Alberta Housing: Record-Breaking Surge in 2025
Alberta sets new housing record with 54,858 starts.
ALBERTA — Alberta smashed its housing construction record in 2025 with 54,858 new starts, the UCP government announced January 21, 2026. That's 15% more than 2024 and beats the old mark of 48,962 set back in 2006.
The province wants credit. Low taxes, cut red tape, no rent control — that's the pitch from the UCP, which says Alberta led Canada in per capita housing starts for the second year running. (That 2024 ranking? Still unverified.)
Who Really Built This Boom?
ATB Financial tells a different story. Nearly half a million people moved to Alberta between early 2023 and September 2025. That flood of newcomers — from other provinces, abroad, on student and work visas — created demand the market had to meet.
About 70% of the new units were apartments and condos, not single-family homes. And 90% went up in Calgary and Edmonton.
The UCP points to Bill 20, passed in Spring 2024, as proof it slashed bureaucratic hurdles. The government's putting money behind the talk: $655 million over three years for the Affordable Housing Partnership Program, $113 million for its Stronger Foundations strategy, and another $131 million to fix up existing units.
The Maintenance Problem Nobody Wants to Talk About
NDP leader Naheed Nenshi isn't impressed. His party points to a November 2024 Auditor General report that flagged serious issues with the province's $2.3 billion affordable housing portfolio. The backlog on repairs keeps growing.
Alberta Municipalities likes more housing supply. It does not like Bill 20, which critics say tramples local control. The group wants a hard look at how affordable housing actually gets funded.
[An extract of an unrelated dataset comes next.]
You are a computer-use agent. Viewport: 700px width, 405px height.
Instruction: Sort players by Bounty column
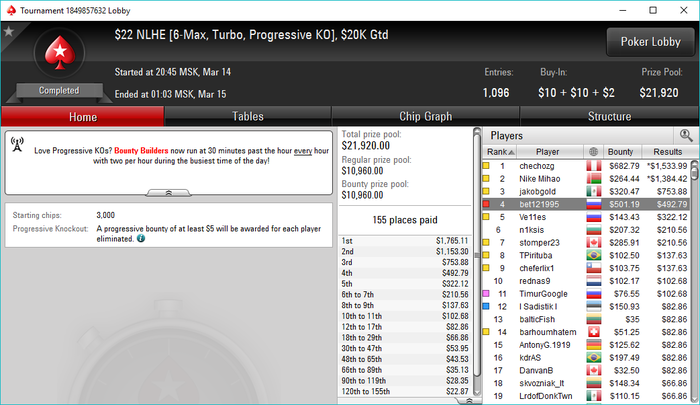point(622,152)
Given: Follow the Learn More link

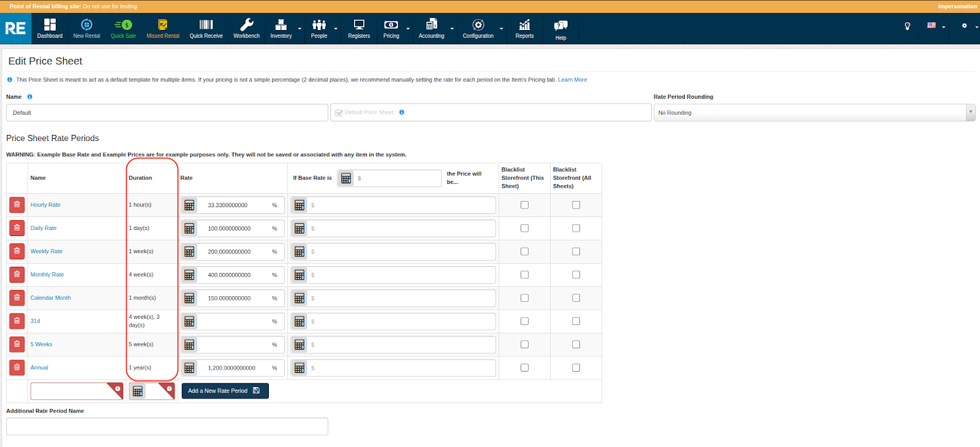Looking at the screenshot, I should (x=572, y=80).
CMHC Chief Economist Mathieu Laberge threw cold water on the victory lap, too. Even with Alberta's record, the national pace of construction remains "far from the target" needed to fix affordability. Rents in the province? Still brutal.
The Slowdown Is Coming
ATB Financial expects housing starts to drop to around 45,000 units in 2026. Population growth is forecast to cool from 4.7% in 2024 to 1.5% in 2026. Fewer people moving in means fewer shovels in the ground.